• **Problem description**
Return each line in the records below that includes "Task".
____
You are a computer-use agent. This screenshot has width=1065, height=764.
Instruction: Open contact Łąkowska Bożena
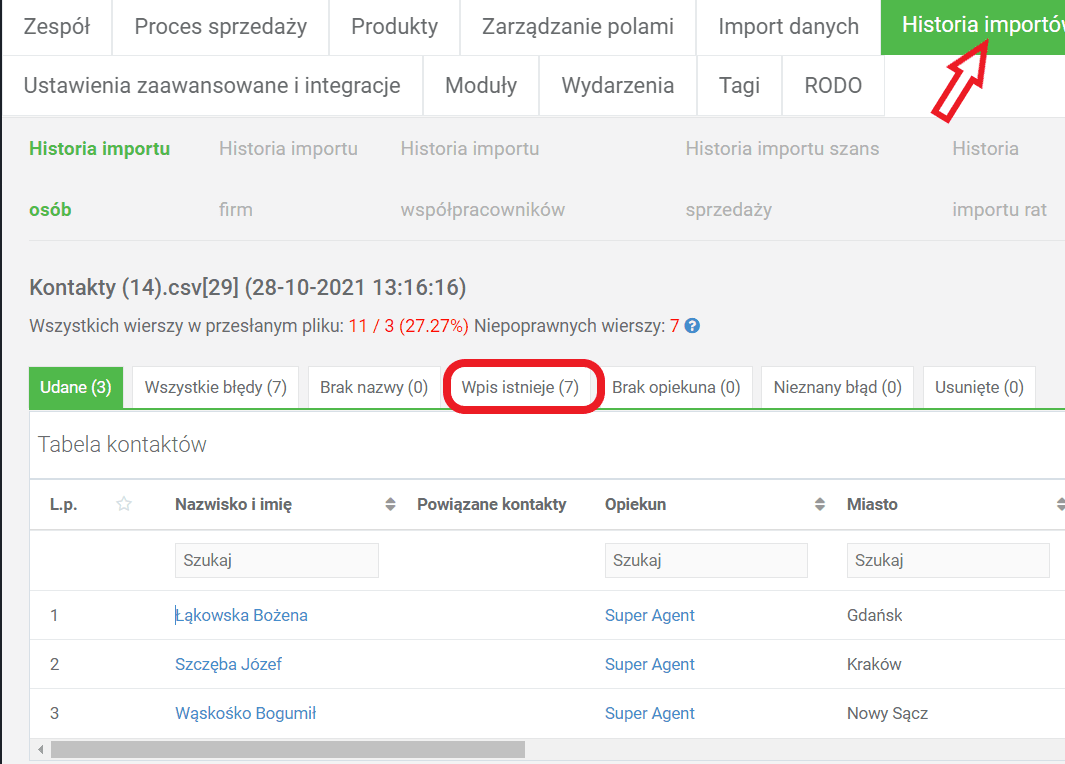241,615
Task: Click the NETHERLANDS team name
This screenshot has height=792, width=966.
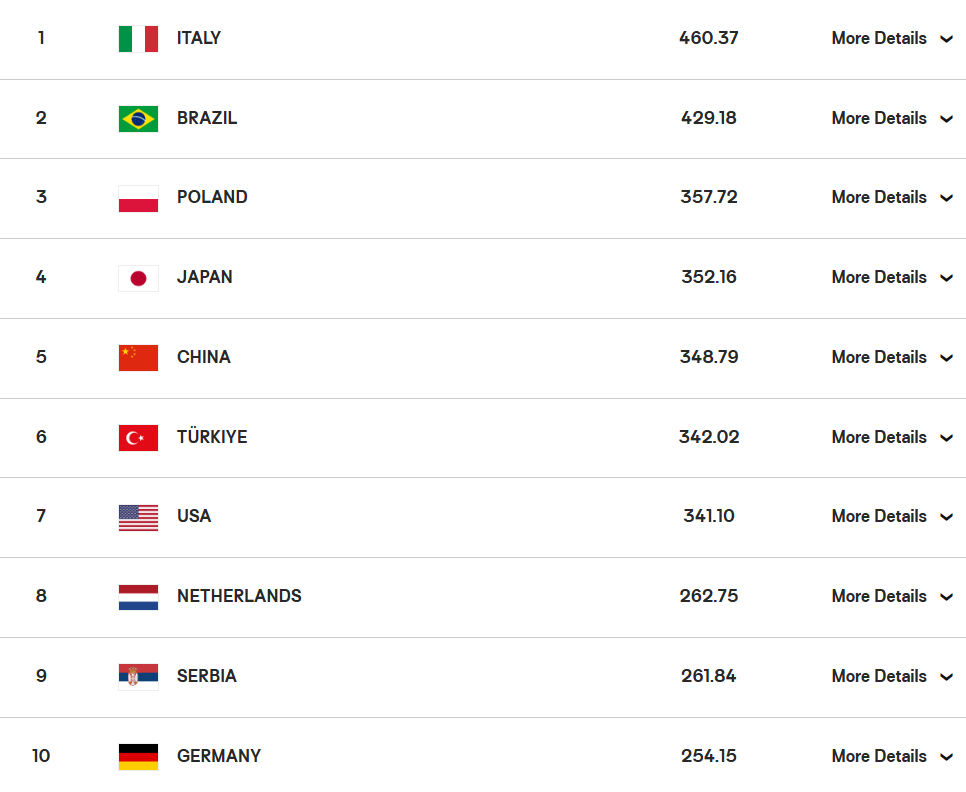Action: point(239,596)
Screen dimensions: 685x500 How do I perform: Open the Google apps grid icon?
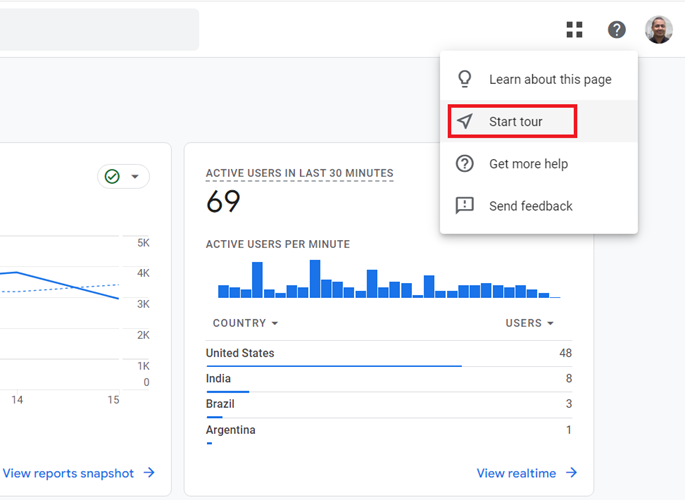click(x=574, y=30)
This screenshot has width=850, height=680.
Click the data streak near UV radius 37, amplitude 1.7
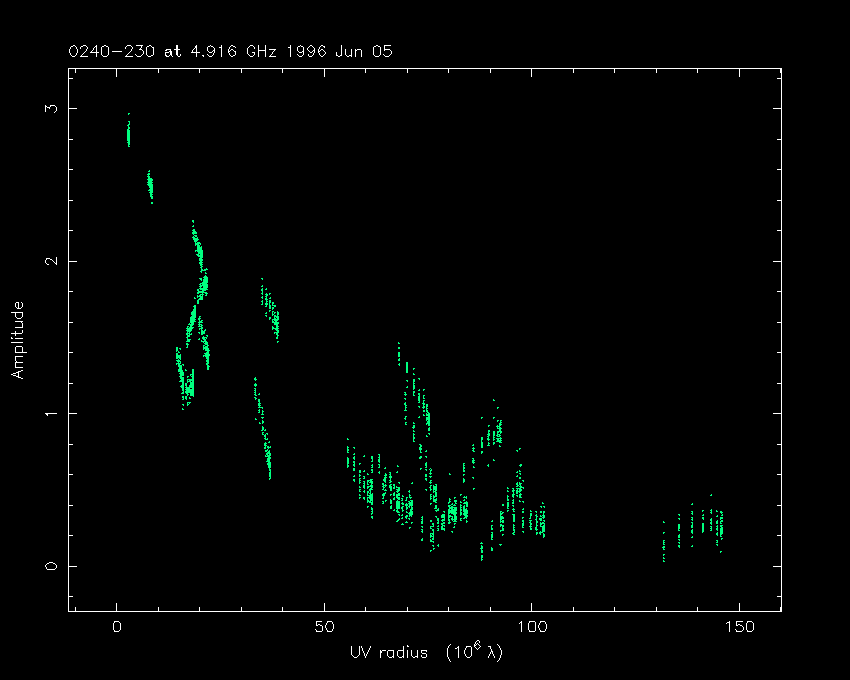pos(270,312)
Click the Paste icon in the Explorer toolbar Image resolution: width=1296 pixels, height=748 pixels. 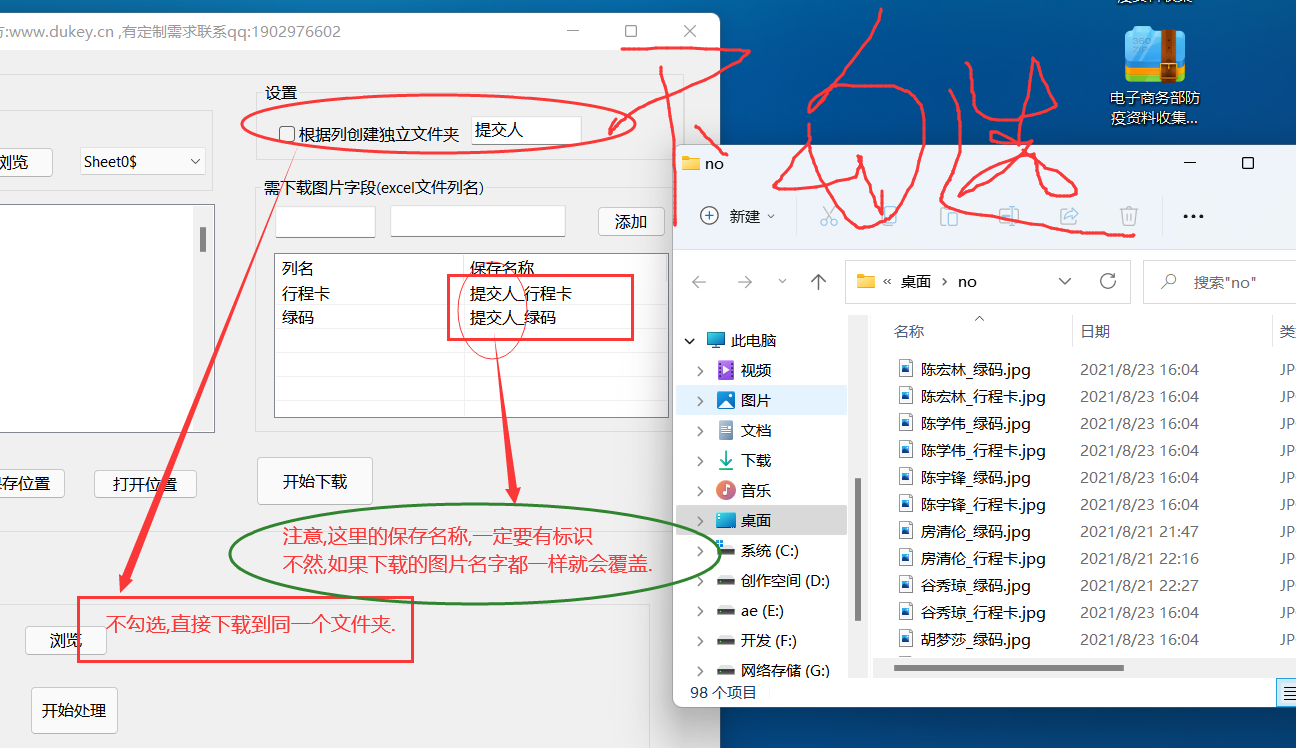tap(948, 216)
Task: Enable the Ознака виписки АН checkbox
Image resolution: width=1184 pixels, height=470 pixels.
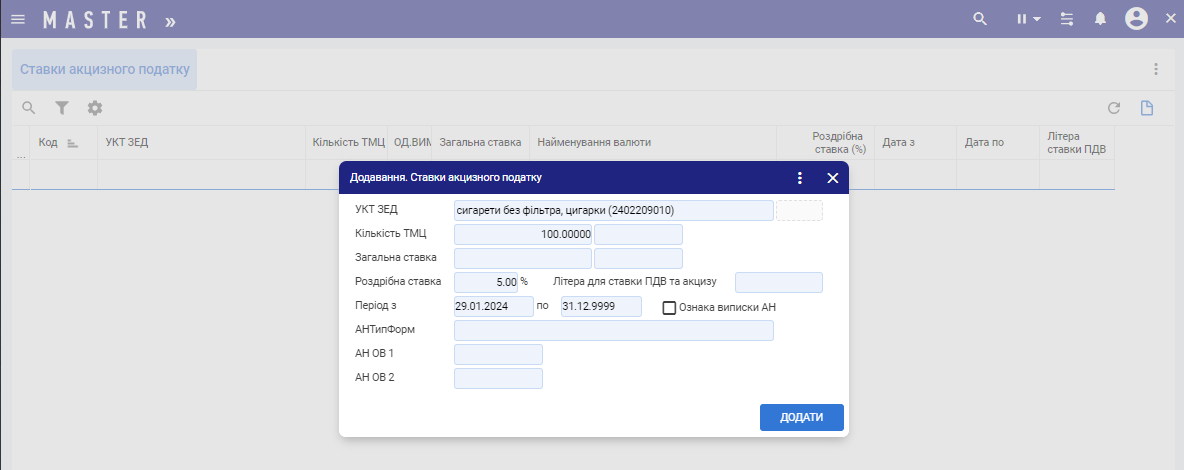Action: point(670,308)
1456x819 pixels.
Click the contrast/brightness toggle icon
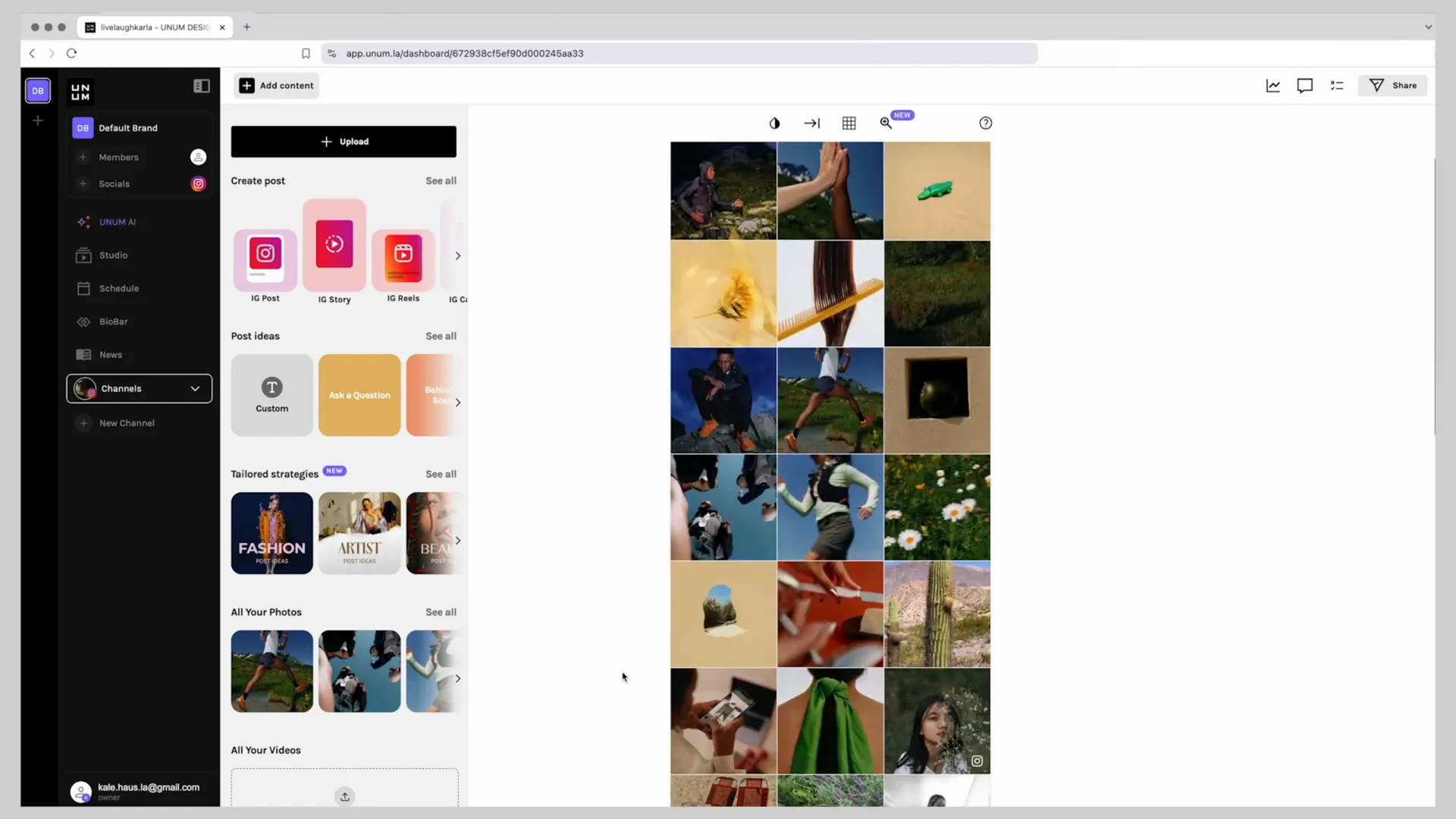(775, 122)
____
• **Output for this exercise**
Task: Click the NETHERLANDS team name
Task: Enable the Ознака виписки АН checkbox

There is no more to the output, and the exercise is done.